→ Task goal
The entries are to be returned exactly as written.

→ Study material
-*-*-

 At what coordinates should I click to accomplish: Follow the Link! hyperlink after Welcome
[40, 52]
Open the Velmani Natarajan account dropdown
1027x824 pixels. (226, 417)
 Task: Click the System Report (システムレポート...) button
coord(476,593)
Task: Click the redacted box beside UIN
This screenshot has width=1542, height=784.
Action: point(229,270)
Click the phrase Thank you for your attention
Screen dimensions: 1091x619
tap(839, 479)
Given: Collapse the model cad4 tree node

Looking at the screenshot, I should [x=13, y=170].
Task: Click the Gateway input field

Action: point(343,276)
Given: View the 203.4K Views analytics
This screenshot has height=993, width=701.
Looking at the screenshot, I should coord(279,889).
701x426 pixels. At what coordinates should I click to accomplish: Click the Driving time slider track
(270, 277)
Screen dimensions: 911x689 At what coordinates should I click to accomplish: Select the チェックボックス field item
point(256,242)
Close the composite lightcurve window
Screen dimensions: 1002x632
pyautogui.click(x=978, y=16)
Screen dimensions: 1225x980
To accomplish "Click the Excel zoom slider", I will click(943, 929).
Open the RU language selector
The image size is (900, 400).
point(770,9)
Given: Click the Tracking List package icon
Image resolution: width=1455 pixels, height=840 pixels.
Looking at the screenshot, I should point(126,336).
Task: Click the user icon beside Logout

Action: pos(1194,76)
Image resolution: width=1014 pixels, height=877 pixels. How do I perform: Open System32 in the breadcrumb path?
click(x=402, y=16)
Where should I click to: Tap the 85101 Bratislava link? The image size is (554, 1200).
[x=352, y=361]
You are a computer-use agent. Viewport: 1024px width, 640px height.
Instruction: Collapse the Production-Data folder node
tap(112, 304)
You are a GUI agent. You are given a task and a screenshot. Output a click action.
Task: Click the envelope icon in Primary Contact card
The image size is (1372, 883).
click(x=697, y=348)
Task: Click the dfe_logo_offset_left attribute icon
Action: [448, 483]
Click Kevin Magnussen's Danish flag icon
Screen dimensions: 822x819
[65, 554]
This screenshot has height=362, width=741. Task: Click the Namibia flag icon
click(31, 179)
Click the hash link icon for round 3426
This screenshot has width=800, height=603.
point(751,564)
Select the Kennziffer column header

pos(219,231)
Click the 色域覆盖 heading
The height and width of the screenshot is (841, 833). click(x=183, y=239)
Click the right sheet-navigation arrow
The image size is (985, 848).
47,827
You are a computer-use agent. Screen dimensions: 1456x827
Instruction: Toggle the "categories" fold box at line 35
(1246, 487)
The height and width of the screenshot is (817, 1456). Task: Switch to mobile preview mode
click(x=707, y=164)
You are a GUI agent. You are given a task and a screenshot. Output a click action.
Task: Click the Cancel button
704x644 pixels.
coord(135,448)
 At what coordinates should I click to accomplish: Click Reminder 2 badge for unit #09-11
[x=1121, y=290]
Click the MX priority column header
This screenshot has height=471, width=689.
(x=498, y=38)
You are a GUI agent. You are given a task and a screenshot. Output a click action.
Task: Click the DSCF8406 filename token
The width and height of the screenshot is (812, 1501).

-*-*-

→ Exercise result
 At what coordinates should I click to accomplish: Follow the Link! hyperlink after Welcome
[40, 52]
Open the Velmani Natarajan account dropdown
1027x824 pixels. (226, 417)
 Task: Click the System Report (システムレポート...) button
coord(476,593)
Task: Click the redacted box beside UIN
This screenshot has width=1542, height=784.
Action: point(229,270)
Click the phrase Thank you for your attention
Screen dimensions: 1091x619
tap(839, 479)
Given: Collapse the model cad4 tree node

Looking at the screenshot, I should [x=13, y=170].
Task: Click the Gateway input field

Action: point(343,276)
Given: View the 203.4K Views analytics
This screenshot has height=993, width=701.
Looking at the screenshot, I should coord(279,889).
701x426 pixels. At what coordinates should I click to accomplish: Click the Driving time slider track
(270, 277)
Screen dimensions: 911x689 At what coordinates should I click to accomplish: Select the チェックボックス field item
point(256,242)
Close the composite lightcurve window
Screen dimensions: 1002x632
pyautogui.click(x=978, y=16)
Screen dimensions: 1225x980
To accomplish "Click the Excel zoom slider", I will click(943, 929).
Open the RU language selector
The image size is (900, 400).
point(770,9)
Given: Click the Tracking List package icon
Image resolution: width=1455 pixels, height=840 pixels.
Looking at the screenshot, I should point(126,336).
Task: Click the user icon beside Logout

Action: pos(1194,76)
Image resolution: width=1014 pixels, height=877 pixels. How do I perform: Open System32 in the breadcrumb path?
click(x=402, y=16)
Where should I click to: Tap the 85101 Bratislava link? The image size is (554, 1200).
[x=352, y=361]
You are a computer-use agent. Viewport: 1024px width, 640px height.
Instruction: Collapse the Production-Data folder node
tap(112, 304)
You are a GUI agent. You are given a task and a screenshot. Output a click action.
Task: Click the envelope icon in Primary Contact card
The image size is (1372, 883).
click(x=697, y=348)
Task: Click the dfe_logo_offset_left attribute icon
Action: [448, 483]
Click Kevin Magnussen's Danish flag icon
Screen dimensions: 822x819
[65, 554]
This screenshot has height=362, width=741. Task: Click the Namibia flag icon
click(31, 179)
Click the hash link icon for round 3426
This screenshot has width=800, height=603.
point(751,564)
Select the Kennziffer column header

pos(219,231)
Click the 色域覆盖 heading
The height and width of the screenshot is (841, 833). click(x=183, y=239)
Click the right sheet-navigation arrow
The image size is (985, 848).
47,827
You are a computer-use agent. Screen dimensions: 1456x827
Instruction: Toggle the "categories" fold box at line 35
(1246, 487)
The height and width of the screenshot is (817, 1456). Task: Switch to mobile preview mode
click(x=707, y=164)
You are a GUI agent. You are given a task and a screenshot. Output a click action.
Task: Click the Cancel button
704x644 pixels.
coord(135,448)
 At what coordinates should I click to accomplish: Click Reminder 2 badge for unit #09-11
[x=1121, y=290]
Click the MX priority column header
This screenshot has height=471, width=689.
(x=498, y=38)
You are a GUI agent. You are given a task and a screenshot. Output a click action.
Task: Click the DSCF8406 filename token
The width and height of the screenshot is (812, 1501).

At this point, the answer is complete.